Work required =>
Track down every line below that holds "Task" and copy it.

Information =>
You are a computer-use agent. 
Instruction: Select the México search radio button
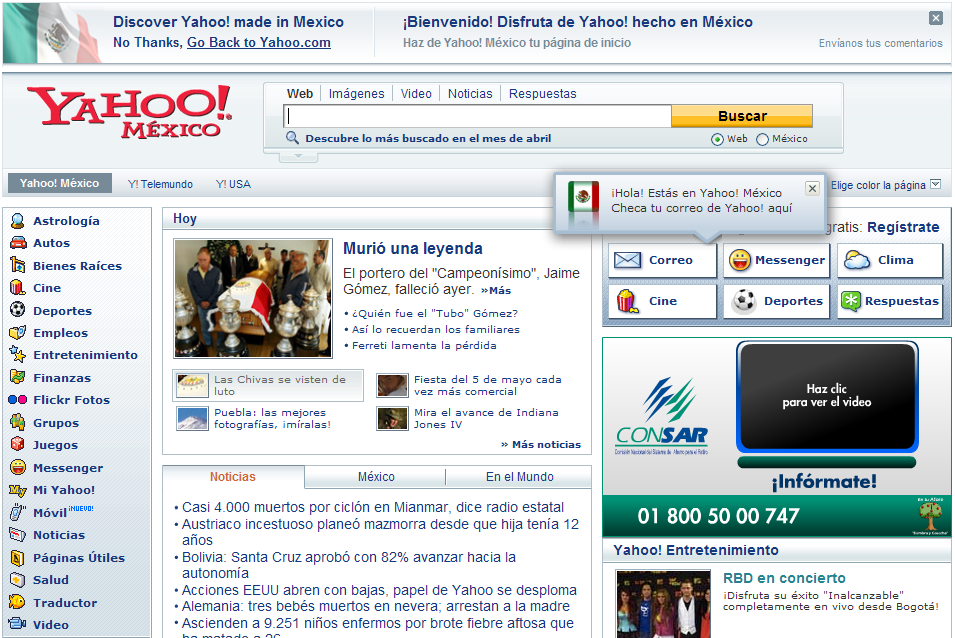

==

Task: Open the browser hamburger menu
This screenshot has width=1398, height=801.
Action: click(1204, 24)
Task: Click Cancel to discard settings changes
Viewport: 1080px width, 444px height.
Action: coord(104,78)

==

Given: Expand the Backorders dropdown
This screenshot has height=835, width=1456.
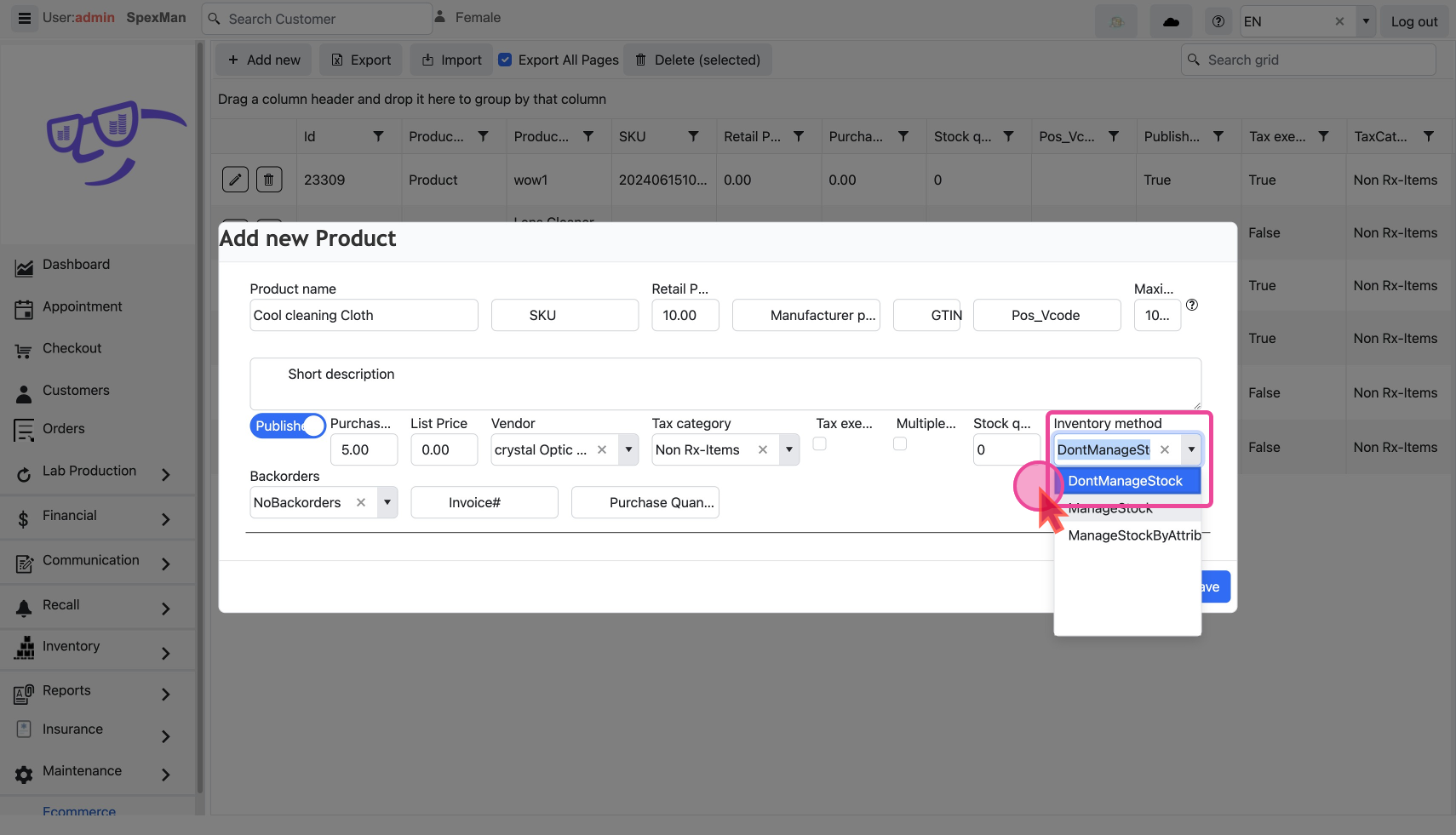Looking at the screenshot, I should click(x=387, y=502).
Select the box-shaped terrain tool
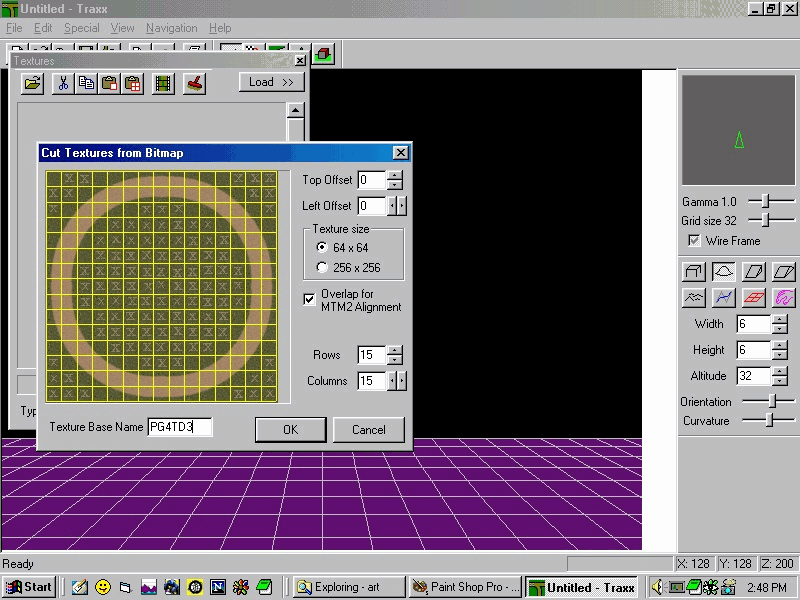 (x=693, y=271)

Your response =>
Task: Open the browser hamburger menu
Task: Click Cancel to discard settings changes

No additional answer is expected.